With continued solemnity, a short speech of grati-tude would be made to the generosity of the absent monarch and then a portion of the tithe would be distributed to those whose crops had fared least well and those who could not properly fend for themselves from whatever cause. That done, the solemnity faded rapidly and the barn would become a market place filled with loud haggling and bartering over the remaining produce. This would be followed by a large and usually raucous banquet.
During the fourth day of Dalmastide the village – indeed the whole valley – was invariably unusually quiet.
It was the approach of Dalmas, rather than any concern about sheep worrying, that had prompted Garren Yarrance to send his son out to check on the sheep, and he was leaning on a gate pondering the extent of his contribution to the tithe this year when Farnor came into sight over the top of a nearby hill.
Garren clicked his tongue reproachfully as he watched his son running and jumping down the steep hillside.
How many times had he told the lad not to run? ‘You stumble and fall, break a leg, then where are we, your mother and me? Tending you and doing your work, that’s where. Or getting into debt paying someone else to do it.’ He would pause. ‘That’s always minding we find you, or that old Gryss can put you together again if we do.’
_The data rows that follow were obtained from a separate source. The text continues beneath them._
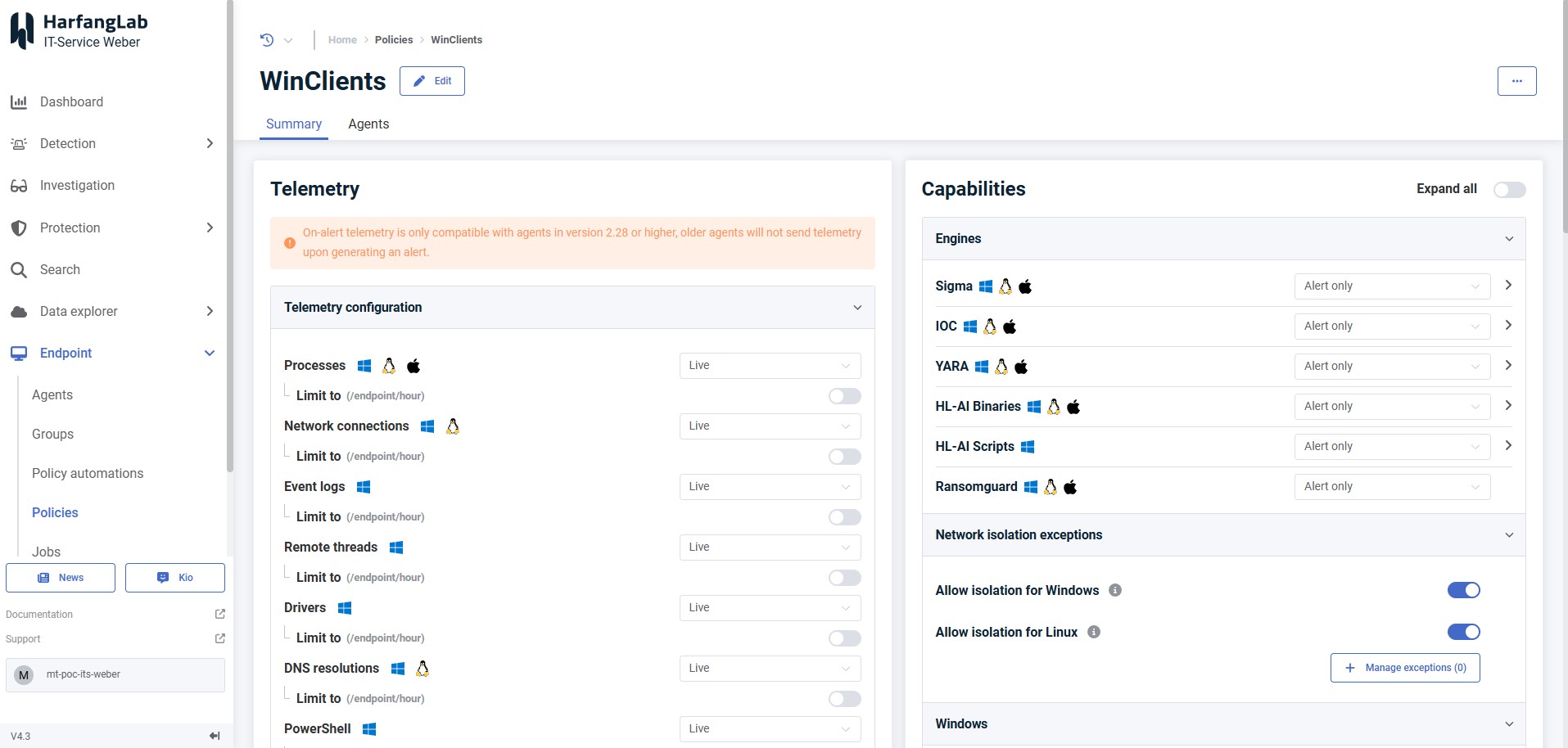
Task: Open Policy automations in sidebar menu
Action: (88, 473)
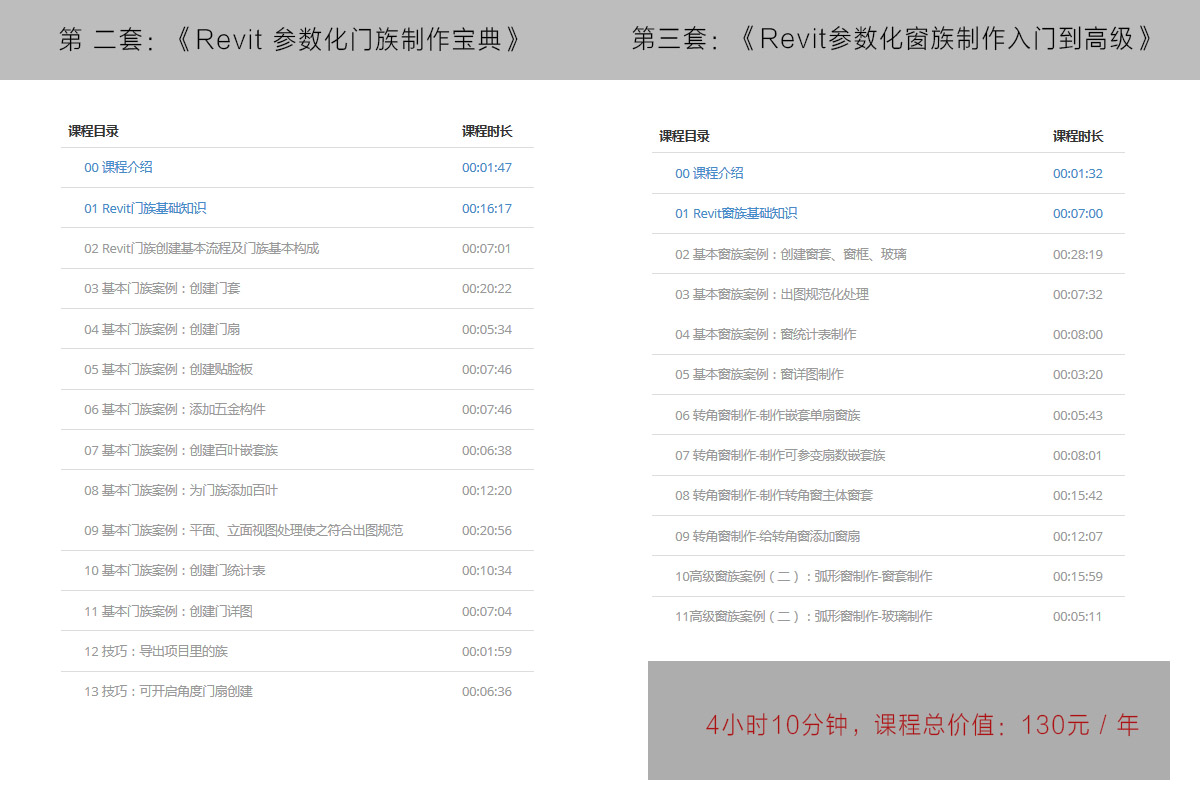The height and width of the screenshot is (812, 1200).
Task: Open lesson 01 Revit门族基础知识
Action: point(145,208)
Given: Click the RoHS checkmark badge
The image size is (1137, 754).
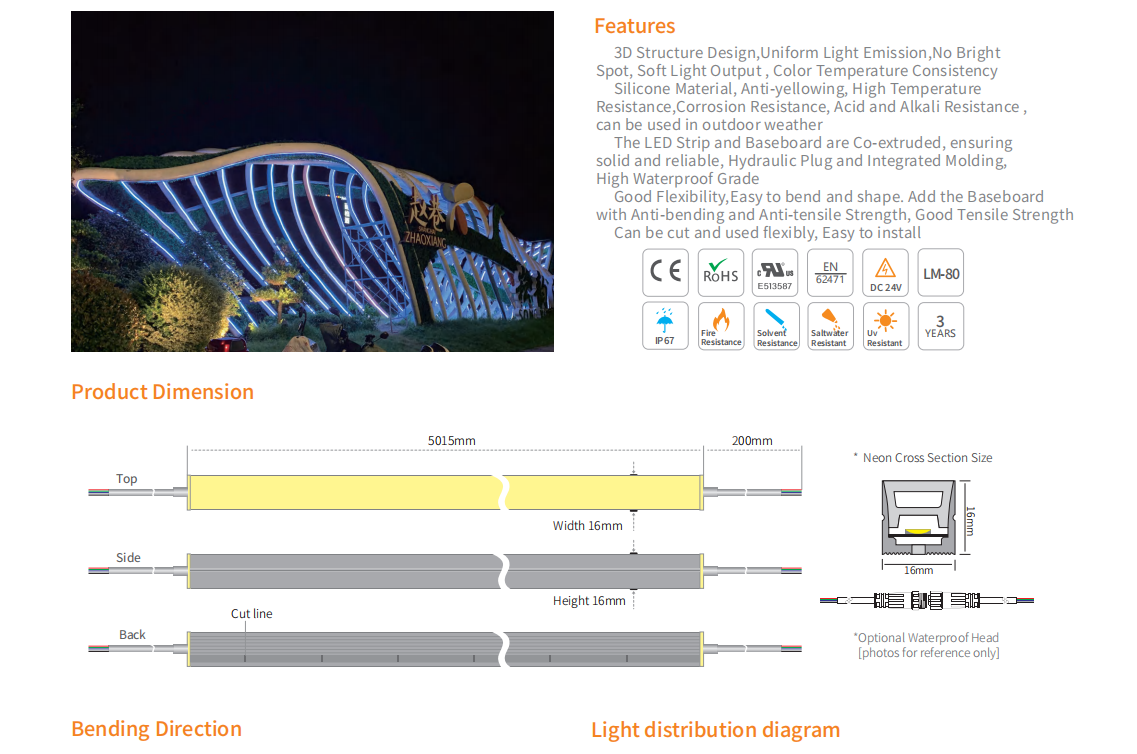Looking at the screenshot, I should tap(720, 272).
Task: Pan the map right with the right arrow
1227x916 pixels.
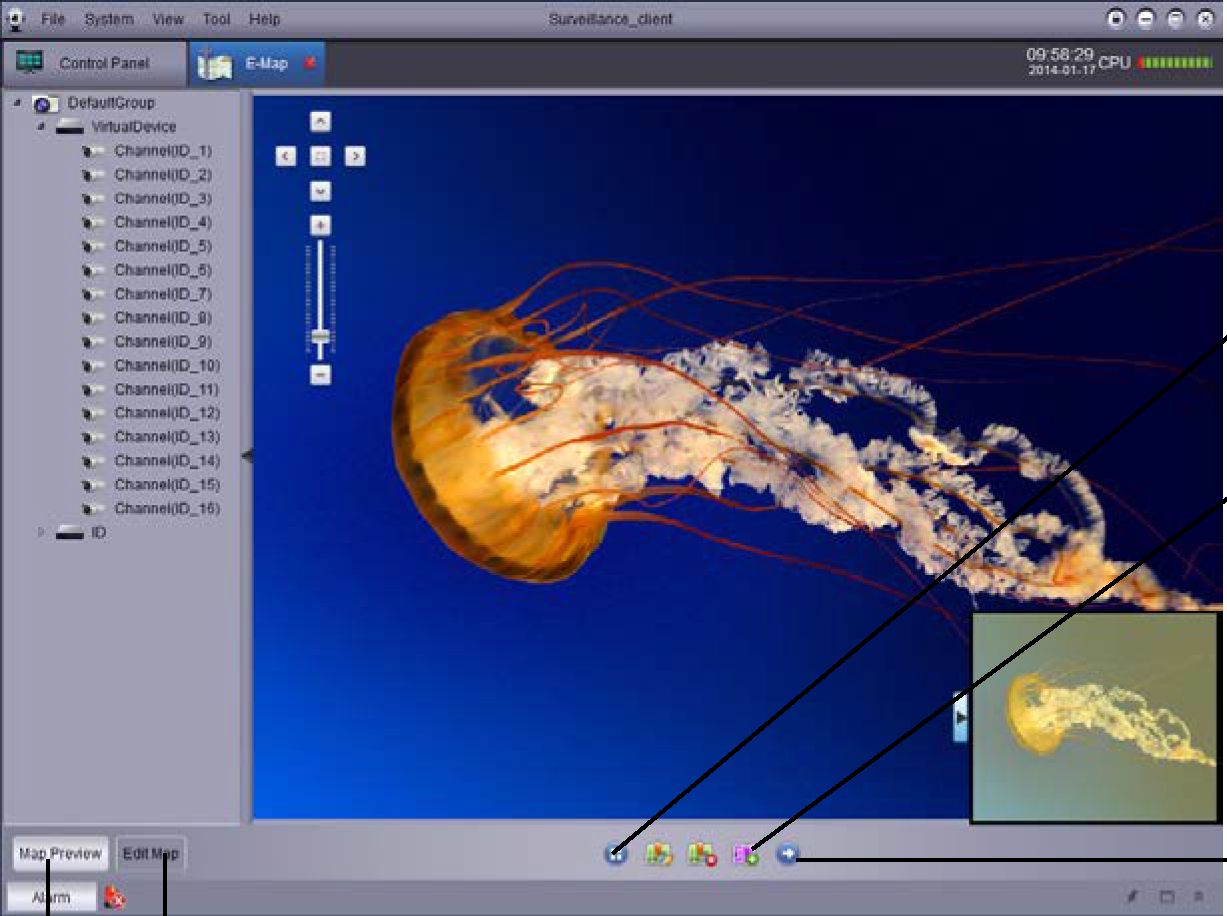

It was a litany that he himself had learned, from his own father, as doubtless he in his turn had from his. And Farnor ignored it similarly.
Garren changed the emphasis somewhat as Farnor reached him, sweating and breathless. ‘Very good, son,’ he said. ‘You save ten minutes by risking life and limb to bring me an urgent tale, then I have to wait for ten minutes before you can speak.’
But the reproach faded from his voice even while he was speaking as Farnor’s agitation became apparent. ‘What’s the matter?’ he asked, as much man to man as father to son.
Farnor told his tale.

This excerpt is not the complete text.